Although the thickness of the said transparent substrate is not specifically limited, According to the use of the color filter of this invention, the thing of about 100 micrometers-1 mm can be used, for example.
The color filter of the present invention may be one in which, for example, an overcoat layer, a transparent electrode layer, an alignment film, a columnar spacer, or the like is formed in addition to the transparent substrate, the light shielding portion, and the colored layer. .

  The color filter obtained by the production method of the present invention has high contrast and can be suitably used for various display devices. Among them, the color filter obtained by the production method of the present invention has a small phase difference and can be suitably used particularly for a liquid crystal display device.

  EXAMPLES Hereinafter, although an Example demonstrates this invention further in detail, this invention is not limited at all by these examples.

(Comparative Synthesis Example 1: Synthesis of Pigment Derivative A)
While maintaining 5 ° C. or less in 320 g of 98.5% concentrated sulfuric acid, 1.02 g of paraformaldehyde and 5.00 g of phthalimide were alternately added over 10 minutes and stirred at 5 ° C. or less for 1 hour. Subsequently, 8.0g of PR255 (CI pigment red 255) was added over 10 minutes, keeping at 5 degrees C or less, and it stirred at 2-5 degrees C for 6 hours. The reaction mixture was poured into ice water (ice 870 g, water 450 g), stirred for 30 minutes, and the precipitate was filtered off. The obtained wet cake was washed with warm water of 40 to 60 ° C. and filtered, and this was repeated until the pH of the filtrate became 2 or more. The finally obtained wet cake was dried with a vacuum dryer at 80 ° C. to obtain pigment derivative A represented by the following chemical formula (7). The molecular weight of the target product was confirmed by TOF-MS.

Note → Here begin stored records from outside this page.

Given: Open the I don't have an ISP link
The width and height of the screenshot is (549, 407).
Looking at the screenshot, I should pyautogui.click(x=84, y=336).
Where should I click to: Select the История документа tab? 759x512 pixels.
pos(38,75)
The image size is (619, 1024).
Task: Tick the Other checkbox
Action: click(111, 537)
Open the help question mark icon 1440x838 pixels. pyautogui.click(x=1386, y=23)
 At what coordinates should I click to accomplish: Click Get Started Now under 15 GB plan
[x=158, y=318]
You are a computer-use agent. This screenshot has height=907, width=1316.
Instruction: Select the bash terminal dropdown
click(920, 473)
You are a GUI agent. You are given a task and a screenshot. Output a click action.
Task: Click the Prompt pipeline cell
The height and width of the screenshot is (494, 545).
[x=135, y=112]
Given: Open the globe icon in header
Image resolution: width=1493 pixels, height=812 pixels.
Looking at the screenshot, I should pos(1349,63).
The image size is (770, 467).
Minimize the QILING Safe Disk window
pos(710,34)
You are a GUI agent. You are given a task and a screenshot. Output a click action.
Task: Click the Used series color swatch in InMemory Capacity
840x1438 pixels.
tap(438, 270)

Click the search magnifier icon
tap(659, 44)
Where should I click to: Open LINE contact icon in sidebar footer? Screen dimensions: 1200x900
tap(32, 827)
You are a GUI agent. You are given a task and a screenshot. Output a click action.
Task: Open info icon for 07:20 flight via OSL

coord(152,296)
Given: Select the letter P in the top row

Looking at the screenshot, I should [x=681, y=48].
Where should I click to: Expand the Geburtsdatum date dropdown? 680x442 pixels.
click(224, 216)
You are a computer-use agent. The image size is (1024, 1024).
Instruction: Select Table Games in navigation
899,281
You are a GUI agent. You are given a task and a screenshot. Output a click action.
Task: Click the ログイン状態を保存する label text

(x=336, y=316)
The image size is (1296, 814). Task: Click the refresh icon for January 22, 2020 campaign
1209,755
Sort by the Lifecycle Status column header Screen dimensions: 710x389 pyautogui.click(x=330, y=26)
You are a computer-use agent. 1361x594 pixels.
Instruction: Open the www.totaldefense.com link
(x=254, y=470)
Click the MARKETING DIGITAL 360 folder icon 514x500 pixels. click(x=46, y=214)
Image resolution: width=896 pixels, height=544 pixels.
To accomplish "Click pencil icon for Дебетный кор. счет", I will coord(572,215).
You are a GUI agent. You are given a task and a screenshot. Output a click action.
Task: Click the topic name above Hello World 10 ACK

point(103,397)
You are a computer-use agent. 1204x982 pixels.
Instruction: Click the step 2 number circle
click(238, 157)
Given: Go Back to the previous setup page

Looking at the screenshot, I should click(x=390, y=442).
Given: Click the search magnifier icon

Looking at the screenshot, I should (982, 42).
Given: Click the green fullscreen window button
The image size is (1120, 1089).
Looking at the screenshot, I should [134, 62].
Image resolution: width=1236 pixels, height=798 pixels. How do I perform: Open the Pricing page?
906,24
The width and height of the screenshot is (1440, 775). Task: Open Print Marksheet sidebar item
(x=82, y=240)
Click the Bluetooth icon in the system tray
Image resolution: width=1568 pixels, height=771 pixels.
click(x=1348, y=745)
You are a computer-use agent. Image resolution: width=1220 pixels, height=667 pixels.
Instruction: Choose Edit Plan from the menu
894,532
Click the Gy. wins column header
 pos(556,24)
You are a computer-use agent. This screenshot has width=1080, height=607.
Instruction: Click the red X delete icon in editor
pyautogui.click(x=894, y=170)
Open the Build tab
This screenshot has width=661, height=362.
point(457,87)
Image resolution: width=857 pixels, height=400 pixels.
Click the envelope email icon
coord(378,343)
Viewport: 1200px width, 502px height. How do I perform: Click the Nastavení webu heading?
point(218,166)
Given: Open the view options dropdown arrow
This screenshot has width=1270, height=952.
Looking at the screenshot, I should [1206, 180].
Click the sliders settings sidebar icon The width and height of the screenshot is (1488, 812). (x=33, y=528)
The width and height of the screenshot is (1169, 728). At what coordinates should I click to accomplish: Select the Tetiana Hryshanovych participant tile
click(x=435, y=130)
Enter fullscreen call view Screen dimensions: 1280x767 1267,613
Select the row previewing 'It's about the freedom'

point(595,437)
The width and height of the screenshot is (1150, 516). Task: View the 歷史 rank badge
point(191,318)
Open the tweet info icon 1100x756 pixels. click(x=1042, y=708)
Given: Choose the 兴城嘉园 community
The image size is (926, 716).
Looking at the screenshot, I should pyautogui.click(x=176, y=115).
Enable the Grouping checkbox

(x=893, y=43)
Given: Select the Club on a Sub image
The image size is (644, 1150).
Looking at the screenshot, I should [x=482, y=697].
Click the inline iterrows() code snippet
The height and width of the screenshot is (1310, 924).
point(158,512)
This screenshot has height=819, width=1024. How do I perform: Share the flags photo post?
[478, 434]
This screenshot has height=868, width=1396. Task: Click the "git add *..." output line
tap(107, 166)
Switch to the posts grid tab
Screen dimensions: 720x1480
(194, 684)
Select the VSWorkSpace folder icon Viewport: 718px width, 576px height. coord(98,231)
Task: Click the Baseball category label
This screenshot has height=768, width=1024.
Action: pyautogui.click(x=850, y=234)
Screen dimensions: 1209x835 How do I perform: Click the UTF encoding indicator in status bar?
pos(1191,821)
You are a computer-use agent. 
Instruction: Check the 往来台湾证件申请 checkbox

(Synthesis Example 1: Synthesis of Crystal Precipitation Inhibitor Precursor A)
To 100 ml of tetrahydrofuran, 4.07 g of pigment derivative A obtained in Comparative Synthesis Example 1 was added and stirred at room temperature. To this suspension, 0.17 g of dimethylaminopyridine and 11.19 g of di-tert-butyl dicarbonate were added, and the solution was stirred overnight at room temperature. The solvent of the obtained orange brown solution was distilled off, washed with n-hexane and filtered. It dried with the 80 degreeC vacuum dryer, and obtained the crystal precipitation inhibitor precursor A (yellowish brown crystal | crystallization) (n = 1 included) represented by following Chemical formula (8). The molecular weight of the target product was confirmed by TOF-MS.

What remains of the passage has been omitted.